Big data collection and dataset cleaning

Published on August 31, 2017   9 min
Please wait while the transcript is being prepared...
Hello. This presentation is about data preparation, also sometimes referred to as data cleaning or scrubbing or less euphemistically, as data janitor work. I'm Matt Wong, CEO of Liquidaty, a New York City based startup company.
Often the biggest challenge when working with data is not its availability, quality, volume, or accessibility, but rather is the arduous task of preparing the data before it can be used for the particular purpose at hand. To address this challenge, corporations may resort to hiring full-time employees whose sole job is to prepare data that resides in one place so that it can be moved to another place for processing. This activity in general is what I will refer to as data preparation. So what exactly does that mean? Well, you've probably heard of new fields in technology commonly referred to as big data or machine learning. And one thing that these new technologies have in common is that generally they consume vast quantities of data. If there is one thing that you take away from this presentation, remember this: Just as we humans prefer much of our food to be cooked before we eat it, data consuming technologies typically need their data to be prepared often in a very specific manner before it can be consumed.

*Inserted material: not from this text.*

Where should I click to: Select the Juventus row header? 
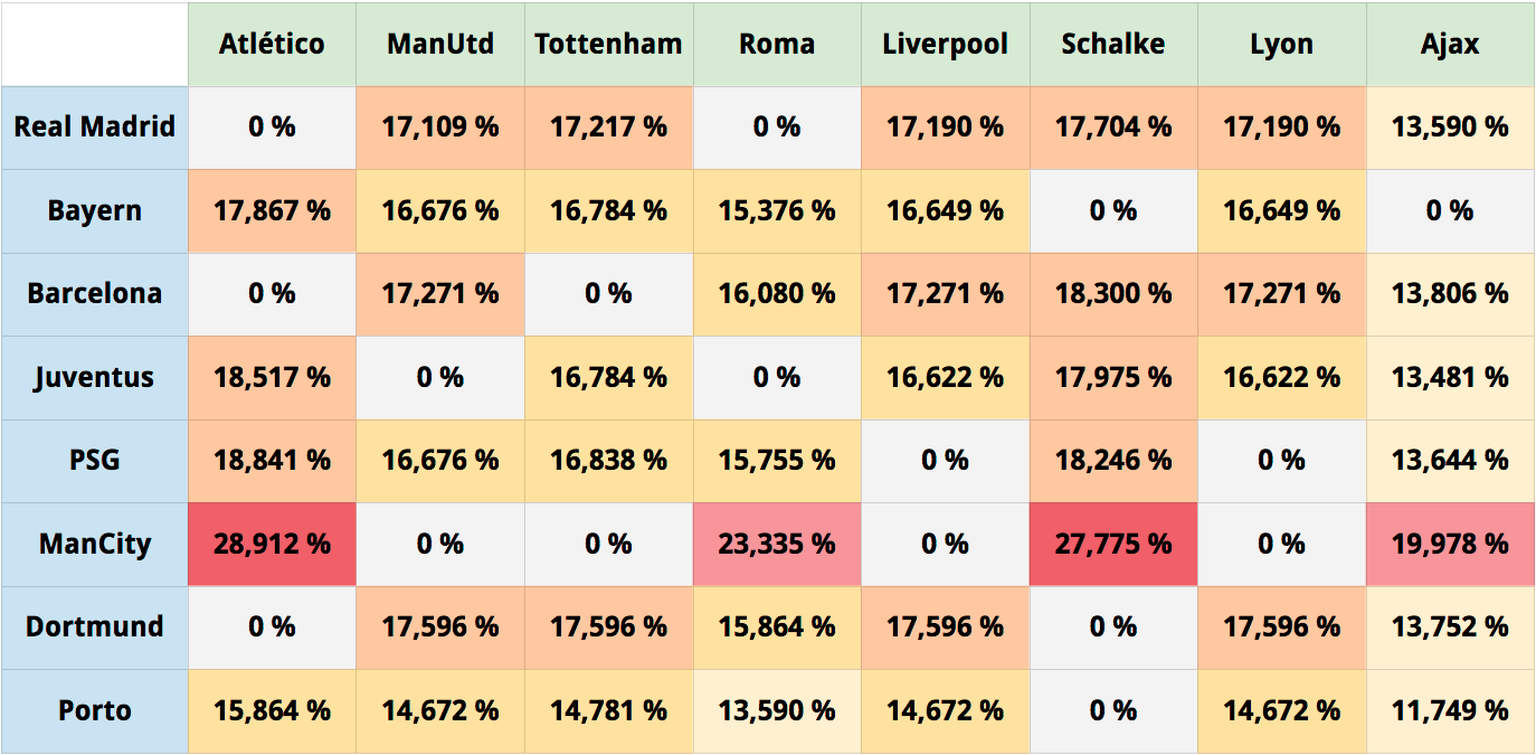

Let's start with a simple example. Imagine you have created a holiday card on a website, and to provide a list of recipients you'd like to import your address book from a spreadsheet. Most likely, the import process will require the data to be formatted in a very specific manner. In particular, it may require that your data columns are named in accordance with a predefined specification. It might be zip code or postal code or it could just be zip. Last name and first name, sometimes might be combined, sometimes it's required to be separate. Should there be street address or just address? Will it be okay if there are spaces between those column header words? Or if, for example, there is a dash between E and Mail. In addition to the application being particular about how the data is formatted, it might also be particular about the content of the data. Is it acceptable to be missing a zip code or to have a zip code that is not a number? Or if the zip is not consistent with the state or if the address does not actually exist? Depending on the consuming application, these kinds of exceptions may or may not need to be identified and handled, perhaps by fixing them or perhaps by removing the entire entry with the offending data. So let's say in order to get your address book data in a form that is consumable by your holiday card website, you change some column names, remove some entries with missing critical data, and save the resulting spreadsheet as a CSV file. Congratulations, you've just completed an exercise in data preparation.